_Your goal_
Among the records that follow, count the lines where "Task" appears, and state the count by itself.
● ● ● ● ●
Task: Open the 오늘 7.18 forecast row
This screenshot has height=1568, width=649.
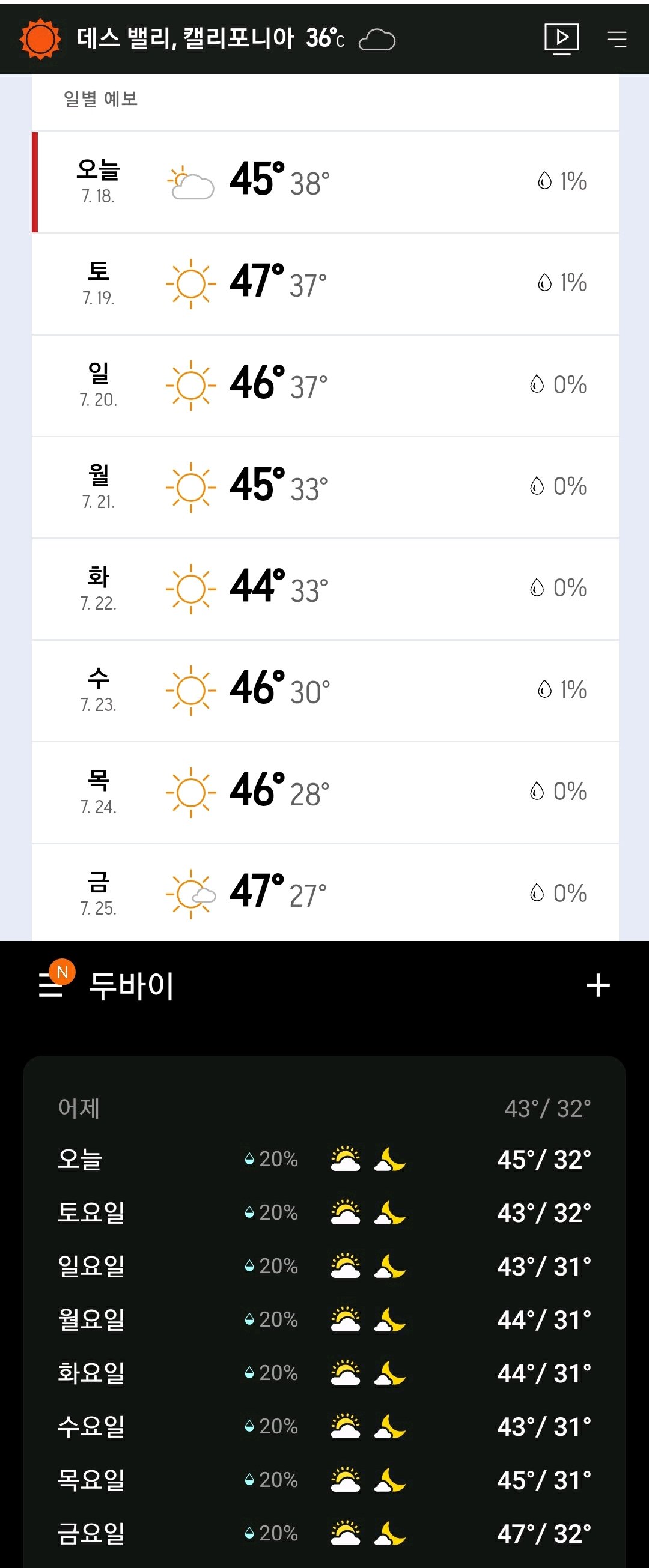Action: (x=325, y=182)
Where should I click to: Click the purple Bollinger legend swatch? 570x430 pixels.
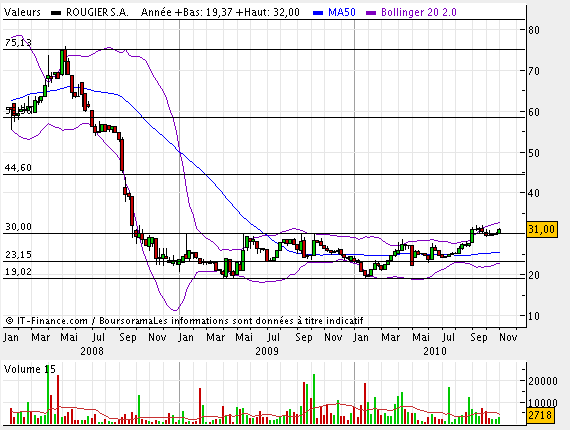pos(371,13)
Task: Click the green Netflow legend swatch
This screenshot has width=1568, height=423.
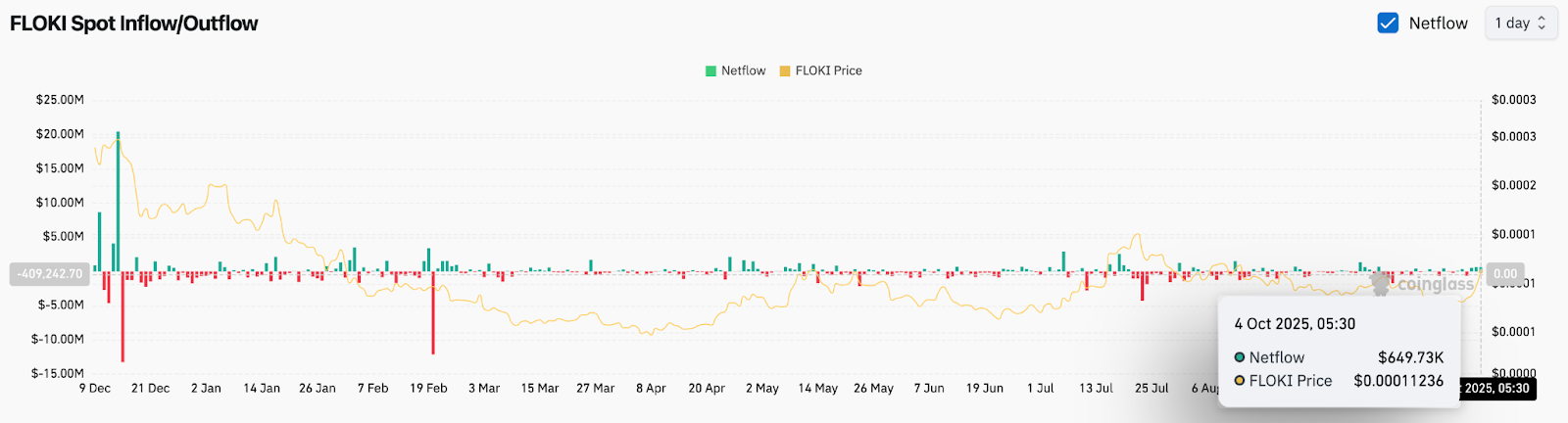Action: 710,70
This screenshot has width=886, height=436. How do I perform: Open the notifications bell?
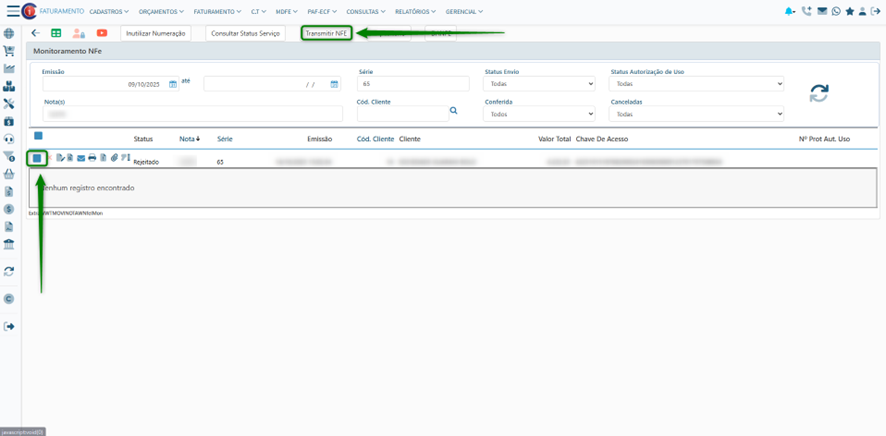(791, 11)
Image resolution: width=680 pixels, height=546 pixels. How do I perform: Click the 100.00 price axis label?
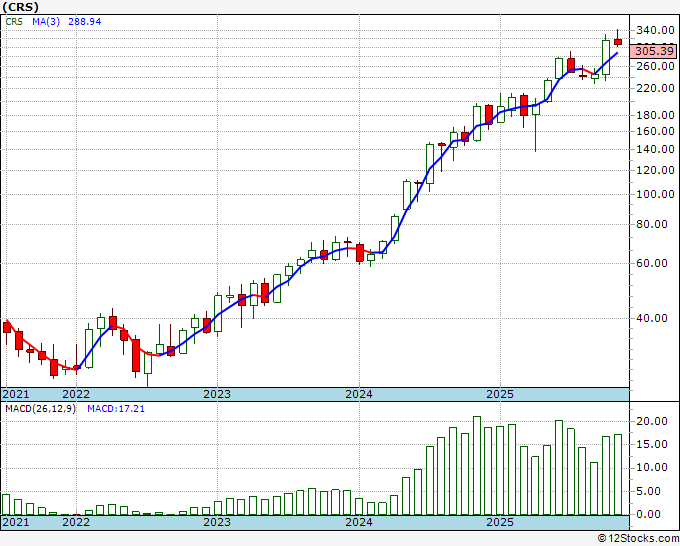654,195
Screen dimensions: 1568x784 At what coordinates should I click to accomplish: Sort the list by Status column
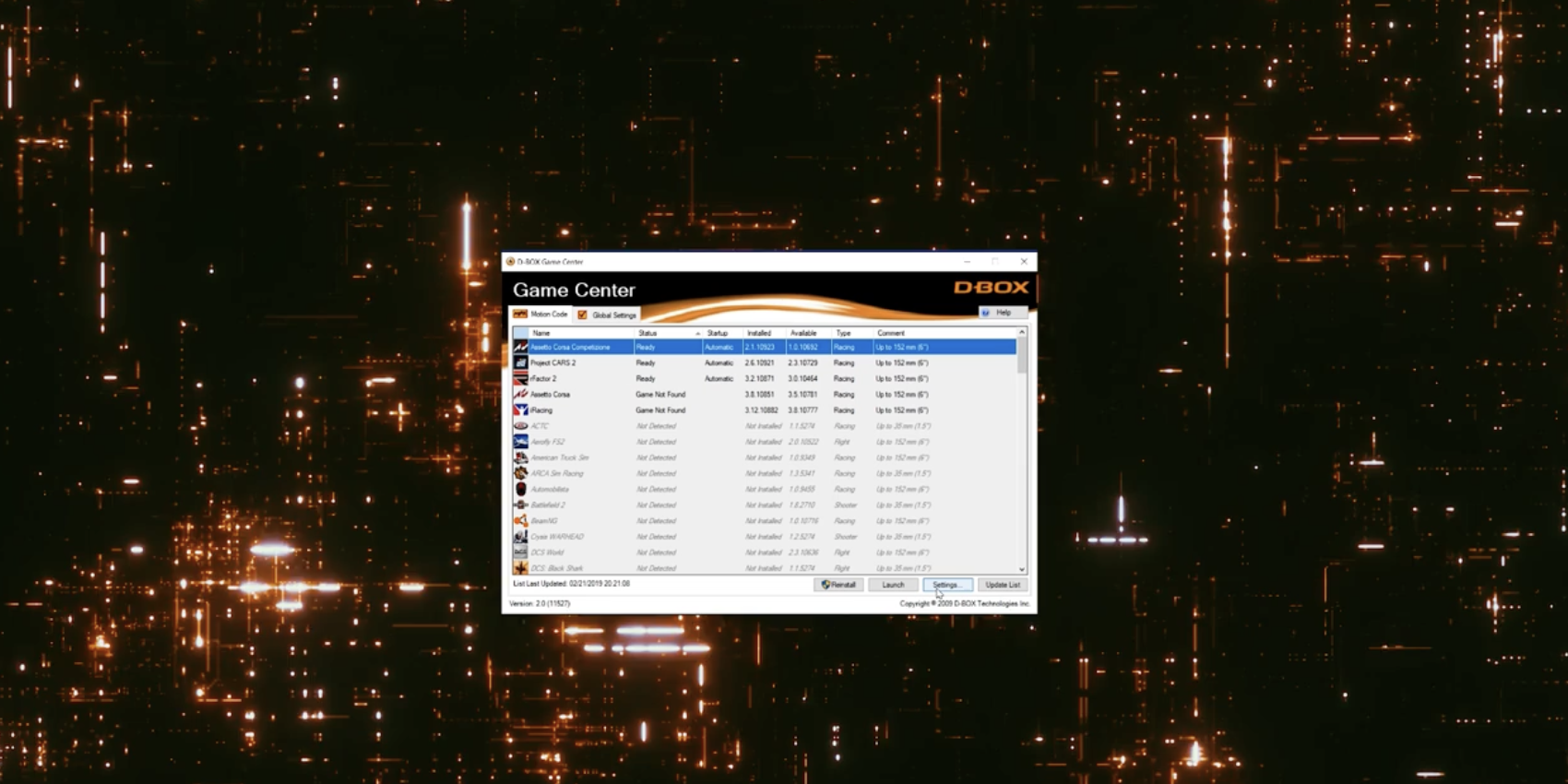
● ● ● ● ●
_Your solution_
2